Strategies for Approaching Law Firms of Different Sizes

The sole practitioner

Do not think of a sole practitioner as a "country lawyer." Avoid assumptions about where the attorney comes from or whether the practice has the "sophistication" of a large firm. It is best to meet sole practitioners as you find them and respond to their stated needs. A sole practitioner might have left a large firm because of a desire for independence and being one's own boss. He or she might have been practicing for the last 30 years and have a client list inherited from a multi-generation law family, or might want to:
  1. Remain a sole practitioner for his or her entire career;
  2. Grow to a certain small controllable level, take on several partners, and then stop there;
  3. Become the biggest law firm in the city and eventually hold the position of senior partner in that firm;
  4. Reestablish himself or herself after a firm break-up and eventually grow back to a larger size.
While you cannot assume certain things about this kind of attorney, you can still make some very solid assumptions based simply upon the fact that they are alone and have a relatively small number of support personnel:
  • The sole practitioner will want support personnel to wear more than one hat.
  • The sole practitioner will probably want you to work with clients to a certain degree.
  • The sole practitioner will need word processing support.
  • The sole practitioner will hire based upon an array of priorities.
'Find a Need and Fill It."

Common Entrepreneurial Saying

This much-quoted saying speaks volumes when it comes to approaching a sole practitioner. When I take job orders for entry paralegals from sole practitioners, the conversation typically goes like this.

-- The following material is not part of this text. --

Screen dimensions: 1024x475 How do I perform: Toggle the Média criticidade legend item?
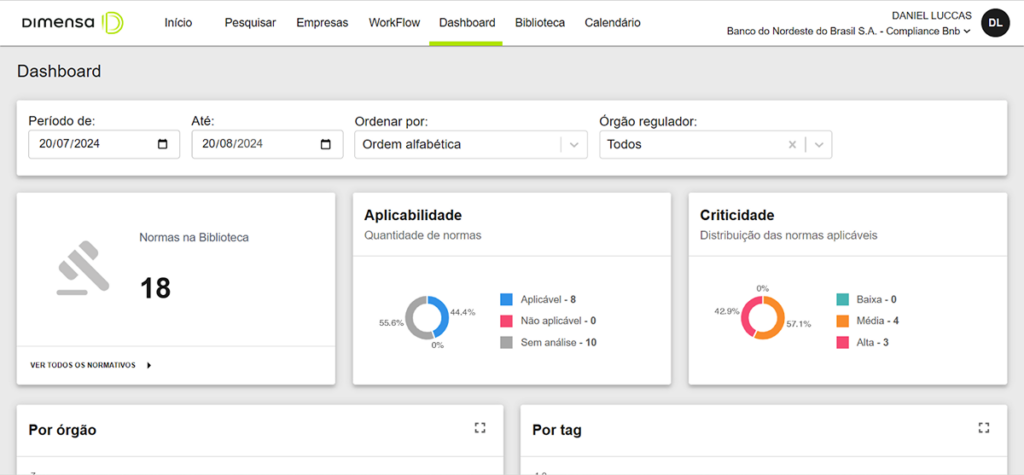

Sole Practitioner: I need someone to help me out with my practice.

You know . . . someone who can help me out in every area. I need someone who is willing to answer the phone, handle document preparation, do client interviews, help me with billing, make filings at court-things a paralegal can do. You know, do everything which I normally do when I can't do it.

Do you have anybody like that?

Career Development: Certainly! What's your practice area?

SP: I handle almost everything that comes through the door, but mainly my practice is personal injury, Workers' Comp, criminal defense, some real estate, some estate planning, and some family law. I need someone who can train quickly, who's bright and enthusiastic, can handle the computer, be good with people, and work hard.

Many a Paralegal Career Started with a Sole Practitioner Every employment situation has positives and negatives. You will hear paralegals argue until they are blue in the face as to why they hate real estate and love litigation and vice versa. You can hear a horror story about a sole practitioner, and then turn around and hear one about a large law firm. Despite the comparing and complaining, the one key point that may get overlooked is: In the quest for that hard to find first paralegal job, sole practitioners are more flexible and are more likely to give entry paralegals an opportunity if they like the way the applicant interviews and if his or her training and background meet their needs.

The sole practitioner does not have to check with a hiring partner, "run you by" a special committee, or worry about whether the senior partner is going to like you. The sole practitioner is the hiring partner, the committee, the senior partner, and every other management/legal title there is. He or she can pick you because you seem to be the best choice out of all those who have interviewed for the position. Many a paralegal career had its beginning in the hunch of a sole practitioner who thought that a certain someone would be just right for their practice and clientele.